+++ BACAAN YANG DISEDIAKAN
Pahlawan Kemerdekaan Nasional - Cut Nyak Dien (1850-1908)

Nangroe Aceh Darussalam merupakan daerah yang banyak melahirkan pahlawan perempuan yang gigih tidak kenal kompromi melawan kaum imperialis. Cut Nyak Dien merupakan salah satu dari perempuan berhati baja yang di usianya yang lanjut masih mencabut rencong dan berusaha melawan pasukan Belanda sebelum ia akhirnya ditangkap.

Pahlawan Kemerdekaan Nasional kelahiran Lampadang, Aceh, tahun 1850, ini sampai akhir hayatnya teguh memperjuangkan kemerdekaan bangsanya. Wanita yang dua kali menikah ini, juga bersuamikan pria-pria pejuang. Teuku Ibrahim Lamnga, suami pertamanya dan Teuku Umar suami keduanya adalah pejuang-pejuang kemerdekaan bahkan juga Pahlawan Kemerdekaan Nasional.

Jiwa pejuang memang sudah diwarisi Cut Nyak Dien dari ayahnya yang seorang pejuang kemerdekaan yang tidak kenal kompromi dengan penjajahan. Dia yang dibesarkan dalam suasana memburuknya hubungan antara kerajaan Aceh dan Belanda semakin mempertebal jiwa patriotnya.

Ketika Lampadang, tanah kelahirannya, diduduki Belanda pada bulan Desember 1875, Cut Nyak Dien terpaksa mengungsi dan berpisah dengan ayah serta suaminya yang masih melanjutkan perjuangan. Perpisahan dengan sang suami, Teuku Ibrahim Lamnga, yang dianggap sementara itu ternyata menjadi perpisahan untuk selamanya. Cut Nyak Dien yang menikah ketika masih berusia muda, begitu cepat sudah ditinggal mati sang suami yang gugur dalam pertempuran dengan pasukan Belanda di Gle Tarum bulan Juni 1878.

Begitu menyakitkan perasaaan Cut Nyak Dien akan kematian suaminya yang semuanya bersumber dari kerakusan dan kekejaman kolonial Belanda. Hati ibu muda yang masih berusia 28 tahun itu bersumpah akan menuntut balas kematian suaminya sekaligus bersumpah hanya akan menikah dengan pria yang bersedia membantu usahanya menuntut balas tersebut. Hari-hari sepeninggal suaminya, dengan dibantu para pasukannya, dia terus melakukan perlawanan terhadap pasukan Belanda.
++++++
• LATIHAN SINGKAT: Salin tanpa perubahan bagian bacaan tentang Cut Nyak Dien di atas, dari "Pahlawan Kemerdekaan Nasional - Cut" sampai "ia akhirnya ditangkap.".
+++ DATA HASIL EKSTRAKSI
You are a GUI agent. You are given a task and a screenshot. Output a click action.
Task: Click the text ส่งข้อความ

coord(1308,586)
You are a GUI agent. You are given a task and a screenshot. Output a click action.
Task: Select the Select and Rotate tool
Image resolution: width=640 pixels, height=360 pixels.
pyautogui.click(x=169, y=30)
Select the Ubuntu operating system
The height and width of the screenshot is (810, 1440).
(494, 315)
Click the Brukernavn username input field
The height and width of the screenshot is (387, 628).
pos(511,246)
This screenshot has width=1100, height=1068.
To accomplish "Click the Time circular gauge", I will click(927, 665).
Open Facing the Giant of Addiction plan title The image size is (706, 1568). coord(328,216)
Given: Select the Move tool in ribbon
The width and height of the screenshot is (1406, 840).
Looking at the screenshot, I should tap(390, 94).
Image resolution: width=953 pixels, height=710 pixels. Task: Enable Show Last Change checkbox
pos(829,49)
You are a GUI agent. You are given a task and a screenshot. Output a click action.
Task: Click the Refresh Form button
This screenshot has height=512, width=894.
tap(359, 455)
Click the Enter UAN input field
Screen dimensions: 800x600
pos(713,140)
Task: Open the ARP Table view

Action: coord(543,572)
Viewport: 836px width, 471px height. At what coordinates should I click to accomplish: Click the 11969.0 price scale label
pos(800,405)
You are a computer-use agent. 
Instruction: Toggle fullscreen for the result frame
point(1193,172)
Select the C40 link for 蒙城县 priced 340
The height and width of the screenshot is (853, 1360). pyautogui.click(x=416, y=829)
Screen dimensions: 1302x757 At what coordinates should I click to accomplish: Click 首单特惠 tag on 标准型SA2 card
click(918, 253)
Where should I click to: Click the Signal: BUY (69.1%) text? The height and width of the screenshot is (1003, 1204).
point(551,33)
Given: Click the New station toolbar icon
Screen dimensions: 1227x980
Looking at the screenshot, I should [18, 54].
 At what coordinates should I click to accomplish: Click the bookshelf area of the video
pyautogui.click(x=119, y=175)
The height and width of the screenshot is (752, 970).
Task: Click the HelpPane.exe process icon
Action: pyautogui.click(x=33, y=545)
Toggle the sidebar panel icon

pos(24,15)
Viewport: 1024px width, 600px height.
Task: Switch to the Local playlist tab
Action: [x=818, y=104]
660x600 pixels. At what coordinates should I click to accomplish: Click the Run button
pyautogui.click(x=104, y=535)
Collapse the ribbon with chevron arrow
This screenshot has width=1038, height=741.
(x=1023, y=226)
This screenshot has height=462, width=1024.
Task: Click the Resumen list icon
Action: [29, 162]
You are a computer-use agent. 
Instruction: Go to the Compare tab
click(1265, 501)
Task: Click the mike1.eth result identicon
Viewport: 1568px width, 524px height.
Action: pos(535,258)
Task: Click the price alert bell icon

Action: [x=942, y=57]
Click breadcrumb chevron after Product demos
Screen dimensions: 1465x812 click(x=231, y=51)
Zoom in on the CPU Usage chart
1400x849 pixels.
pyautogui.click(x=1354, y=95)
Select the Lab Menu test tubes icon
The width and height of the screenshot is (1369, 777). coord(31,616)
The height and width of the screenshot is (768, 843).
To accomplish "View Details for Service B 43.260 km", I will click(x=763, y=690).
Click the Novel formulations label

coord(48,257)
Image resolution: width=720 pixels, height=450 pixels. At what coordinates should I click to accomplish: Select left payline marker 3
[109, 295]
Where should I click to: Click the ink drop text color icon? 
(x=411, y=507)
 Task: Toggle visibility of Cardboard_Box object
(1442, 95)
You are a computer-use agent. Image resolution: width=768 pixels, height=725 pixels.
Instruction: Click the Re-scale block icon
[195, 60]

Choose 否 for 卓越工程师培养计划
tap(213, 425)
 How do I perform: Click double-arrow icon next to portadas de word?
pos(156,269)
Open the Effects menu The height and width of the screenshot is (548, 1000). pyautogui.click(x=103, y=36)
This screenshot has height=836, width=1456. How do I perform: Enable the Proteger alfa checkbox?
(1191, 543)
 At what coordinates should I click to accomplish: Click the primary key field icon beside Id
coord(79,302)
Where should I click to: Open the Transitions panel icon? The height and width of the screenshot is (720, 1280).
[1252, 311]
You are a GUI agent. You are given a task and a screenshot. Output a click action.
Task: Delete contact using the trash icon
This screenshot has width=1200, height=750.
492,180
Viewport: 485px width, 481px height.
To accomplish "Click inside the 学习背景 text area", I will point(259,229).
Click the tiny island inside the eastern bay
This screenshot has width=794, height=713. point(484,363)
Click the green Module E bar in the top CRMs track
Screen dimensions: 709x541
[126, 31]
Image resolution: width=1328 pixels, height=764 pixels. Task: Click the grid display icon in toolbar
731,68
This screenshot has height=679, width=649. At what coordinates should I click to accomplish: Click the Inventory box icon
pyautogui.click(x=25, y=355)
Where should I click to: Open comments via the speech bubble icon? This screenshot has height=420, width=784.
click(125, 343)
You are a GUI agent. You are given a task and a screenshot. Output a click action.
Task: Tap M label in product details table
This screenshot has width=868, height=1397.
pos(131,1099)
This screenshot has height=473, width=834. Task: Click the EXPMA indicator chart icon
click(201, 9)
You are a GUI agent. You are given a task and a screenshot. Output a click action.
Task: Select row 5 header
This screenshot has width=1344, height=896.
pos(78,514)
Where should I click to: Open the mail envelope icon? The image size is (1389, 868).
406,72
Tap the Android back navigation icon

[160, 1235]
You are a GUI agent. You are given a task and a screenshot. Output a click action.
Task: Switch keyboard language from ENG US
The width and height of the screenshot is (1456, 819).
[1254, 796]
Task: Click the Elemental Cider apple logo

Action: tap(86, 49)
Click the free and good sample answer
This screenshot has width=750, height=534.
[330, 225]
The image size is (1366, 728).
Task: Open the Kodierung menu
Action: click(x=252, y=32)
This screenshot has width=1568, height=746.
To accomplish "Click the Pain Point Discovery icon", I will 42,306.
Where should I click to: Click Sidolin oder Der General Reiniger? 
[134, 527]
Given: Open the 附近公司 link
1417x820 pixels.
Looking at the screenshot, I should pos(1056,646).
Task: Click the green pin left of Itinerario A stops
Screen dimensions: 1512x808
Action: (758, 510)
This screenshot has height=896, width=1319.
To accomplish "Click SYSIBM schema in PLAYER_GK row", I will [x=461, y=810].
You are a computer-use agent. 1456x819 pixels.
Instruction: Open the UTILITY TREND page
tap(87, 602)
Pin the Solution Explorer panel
++++++
• JAWABAN YANG DIHARAPKAN:
Pahlawan Kemerdekaan Nasional - Cut Nyak Dien (1850-1908)

Nangroe Aceh Darussalam merupakan daerah yang banyak melahirkan pahlawan perempuan yang gigih tidak kenal kompromi melawan kaum imperialis. Cut Nyak Dien merupakan salah satu dari perempuan berhati baja yang di usianya yang lanjut masih mencabut rencong dan berusaha melawan pasukan Belanda sebelum ia akhirnya ditangkap.